Henry Banyenzaki is a Ugandan politician who served as the elected Member of Parliament for Rubanda County West, Kabale District. From 2011 to 2016, he served as the State Minister for Economic Monitoring in the Office of the President in the Cabinet of Uganda.

Background and educations
He was born in Kabale District on 27 March 1967. He attended local primary and secondary schools. In 1988, he received a Diploma in Environmental Studies from Makerere University. In 1991, he was awarded a Bachelor of Arts in social sciences. In 2005, he received a Master of Arts degree in planning & management, also from Makerere University. Banyenzaki also received a Diploma in Accounting from the Association of Professional Accountancy Studies in 1988. His Certificate in Microfinance for Non Specialists was obtained in 2003 from the World Bank Group.

Career
From 1995 to 1997, he worked as an assistant marketing and sales manager at Uganda Aluminium Limited, a private enterprise in Kampala, Uganda's capital city. In 1998, he was promoted to marketing manager at the same company. From 2000 until 2001, he worked as the business development manager at Tororo Cement Limited. In 2001, he won the parliamentary seat of Rubanda County West, in Kabale District, and was re-elected in 2006, 2011 and 2016.

Listed entries:
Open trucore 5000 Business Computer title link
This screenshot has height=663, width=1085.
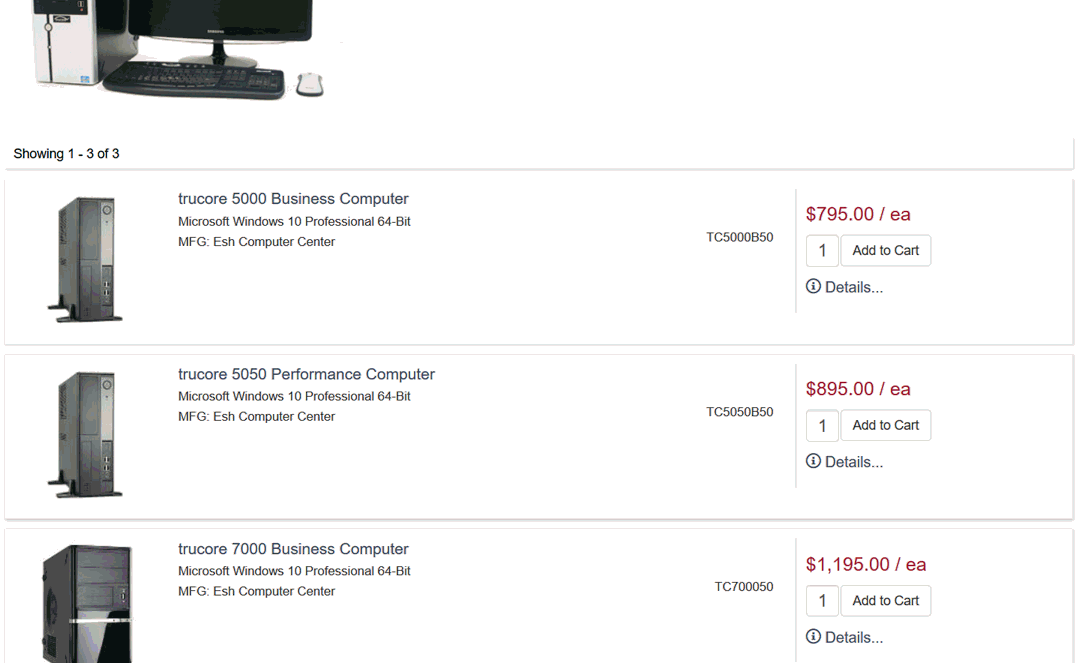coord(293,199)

* * *

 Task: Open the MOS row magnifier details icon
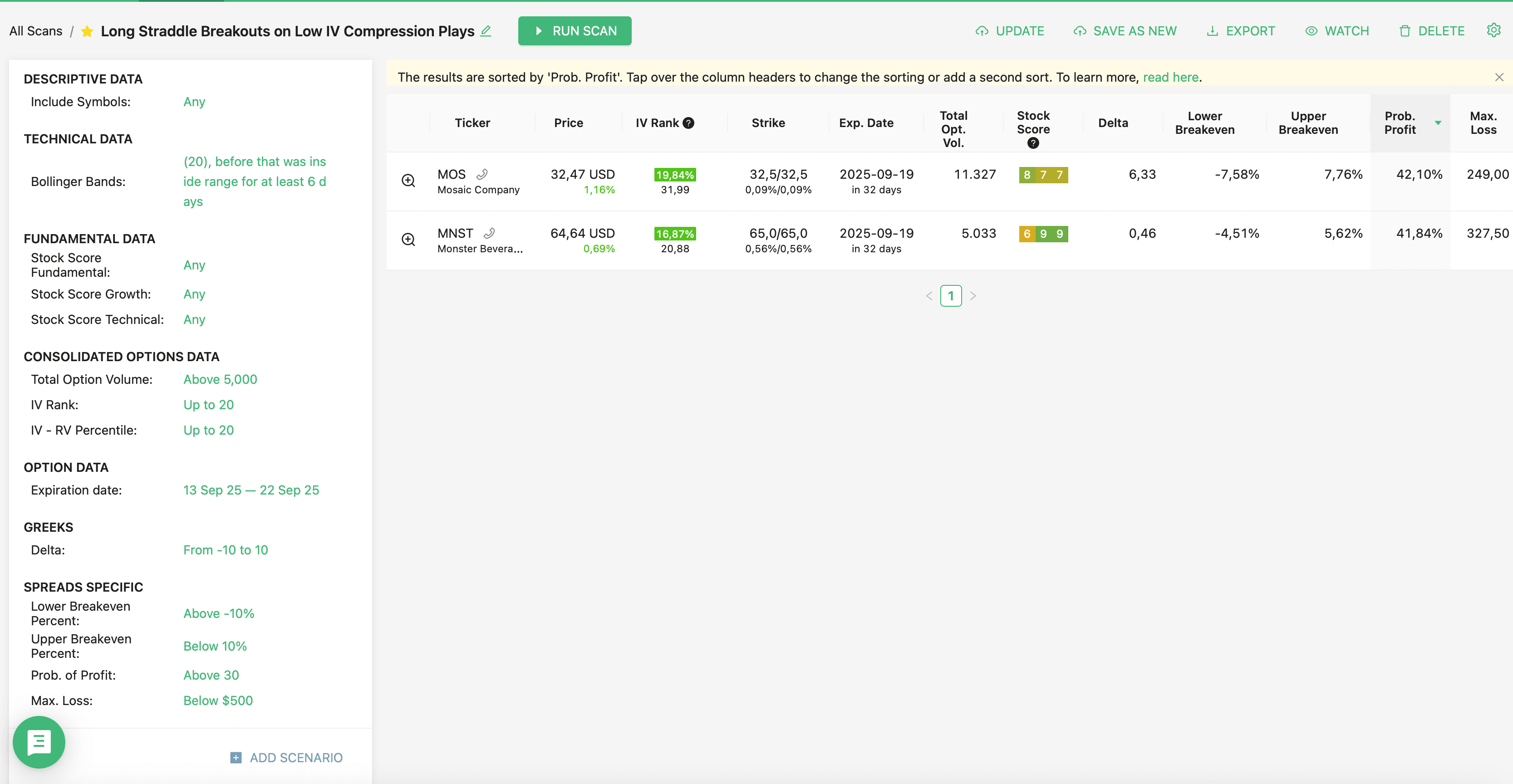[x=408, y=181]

Work to complete:
(a) Answer these from the Banyenzaki biography:
(i) On what date was he born?
(ii) Where did he work as business development manager?
(iii) Which body awarded his Certificate in Microfinance for Non Specialists?
(b) Arrange the part of the entries that opens with the line containing "Open trucore 5000" and closes with the line containing "coord(293,199)" as a JSON list of strings, one string per line, with blank lines and the pictures left out.
The Banyenzaki biography has no connection to the entries.

Task results:
(a)
(i) 27 March 1967
(ii) Tororo Cement Limited
(iii) The World Bank Group

(b)
[
  "Open trucore 5000 Business Computer title link",
  "This screenshot has height=663, width=1085.",
  "coord(293,199)"
]